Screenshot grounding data
╔══

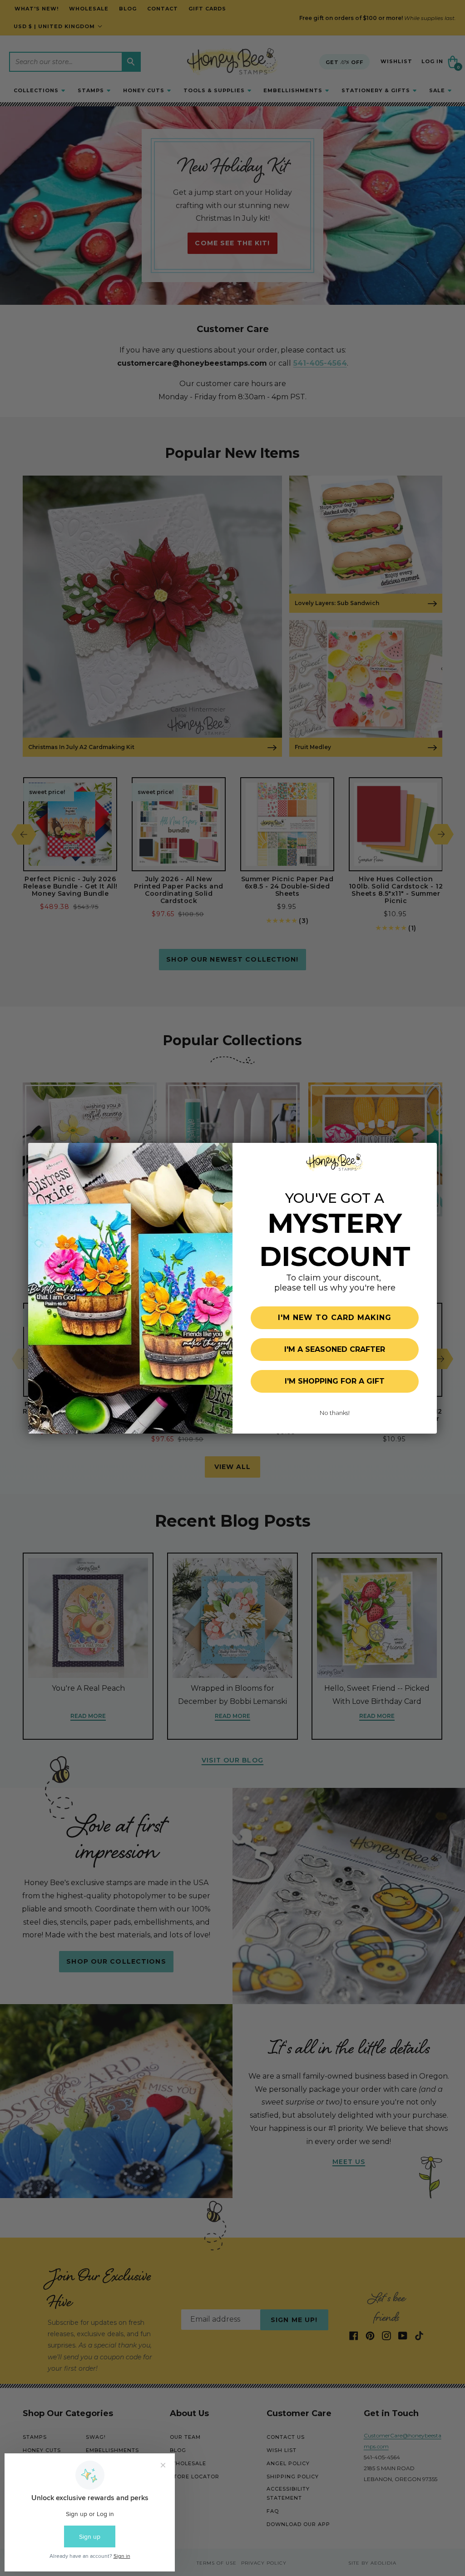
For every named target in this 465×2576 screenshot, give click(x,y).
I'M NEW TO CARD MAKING (334, 1317)
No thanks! (335, 1412)
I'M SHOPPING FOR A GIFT (335, 1381)
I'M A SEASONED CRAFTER (334, 1349)
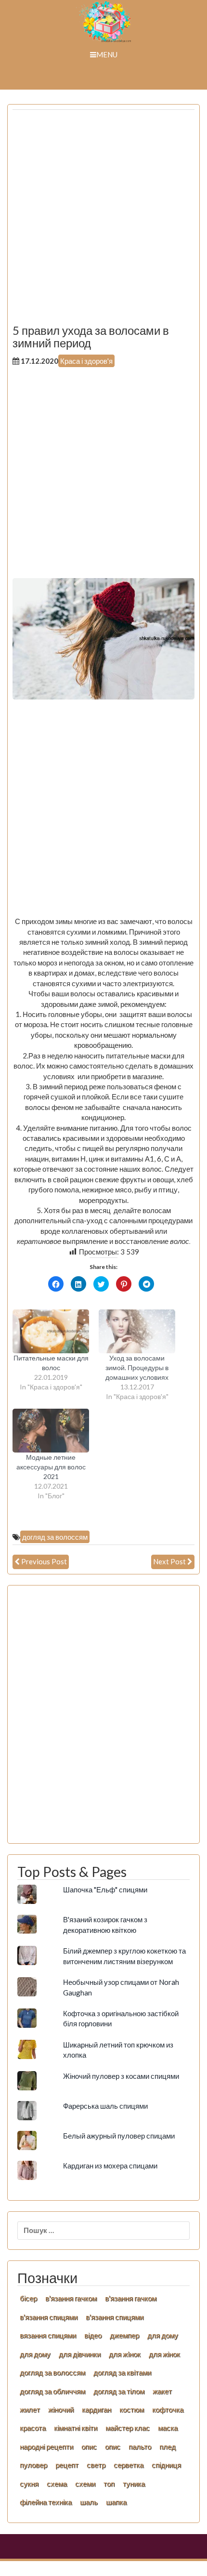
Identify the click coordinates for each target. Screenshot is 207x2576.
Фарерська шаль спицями (105, 2105)
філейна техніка (46, 2501)
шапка (116, 2501)
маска (168, 2427)
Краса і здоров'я (86, 361)
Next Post (169, 1561)
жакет (162, 2391)
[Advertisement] (103, 220)
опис (89, 2446)
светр (96, 2464)
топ (109, 2483)
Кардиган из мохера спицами (110, 2165)
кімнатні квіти (75, 2427)
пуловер (33, 2464)
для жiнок (125, 2354)
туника (134, 2483)
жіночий (61, 2409)
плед (167, 2446)
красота (33, 2427)
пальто (140, 2446)
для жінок (164, 2354)
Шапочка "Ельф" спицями (105, 1889)
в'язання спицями (49, 2316)
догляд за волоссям (55, 1536)
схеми (85, 2483)
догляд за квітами (122, 2372)
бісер (28, 2298)
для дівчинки (80, 2354)
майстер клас (127, 2427)
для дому (162, 2335)
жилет (30, 2409)
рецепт (66, 2464)
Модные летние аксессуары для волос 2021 (51, 1466)
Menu (106, 54)
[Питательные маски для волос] (51, 1331)
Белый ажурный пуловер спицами (119, 2135)
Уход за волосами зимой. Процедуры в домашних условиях (136, 1367)
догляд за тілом (118, 2391)
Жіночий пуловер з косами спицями (121, 2076)
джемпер (124, 2335)
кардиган (96, 2409)
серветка (128, 2464)
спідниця (166, 2464)
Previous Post (44, 1561)
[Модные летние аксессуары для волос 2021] (51, 1431)
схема (57, 2483)
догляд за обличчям (52, 2391)
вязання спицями (48, 2335)
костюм (131, 2409)
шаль (89, 2501)
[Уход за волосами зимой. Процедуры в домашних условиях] (137, 1331)
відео (93, 2335)
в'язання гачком (71, 2298)
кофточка (167, 2409)
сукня (29, 2483)
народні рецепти (46, 2446)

╚══

All lines in the data above from the one with "светр (96, 2464)" through the one with "шаль (89, 2501)" must be repeated exactly, and no others.

светр (96, 2464)
топ (109, 2483)
Кардиган из мохера спицами (110, 2165)
кімнатні квіти (75, 2427)
пуловер (33, 2464)
для жiнок (125, 2354)
туника (134, 2483)
жіночий (61, 2409)
плед (167, 2446)
красота (33, 2427)
пальто (140, 2446)
для жінок (164, 2354)
Шапочка "Ельф" спицями (105, 1889)
в'язання спицями (49, 2316)
догляд за волоссям (55, 1536)
схеми (85, 2483)
догляд за квітами (122, 2372)
бісер (28, 2298)
для дівчинки (80, 2354)
майстер клас (127, 2427)
для дому (162, 2335)
жилет (30, 2409)
рецепт (66, 2464)
Модные летние аксессуары для волос 2021 (51, 1466)
Menu (106, 54)
[Питательные маски для волос] (51, 1331)
Белый ажурный пуловер спицами (119, 2135)
Уход за волосами зимой. Процедуры в домашних условиях (136, 1367)
догляд за тілом (118, 2391)
Жіночий пуловер з косами спицями (121, 2076)
джемпер (124, 2335)
кардиган (96, 2409)
серветка (128, 2464)
спідниця (166, 2464)
Previous Post (44, 1561)
[Модные летние аксессуары для волос 2021] (51, 1431)
схема (57, 2483)
догляд за обличчям (52, 2391)
вязання спицями (48, 2335)
костюм (131, 2409)
шаль (89, 2501)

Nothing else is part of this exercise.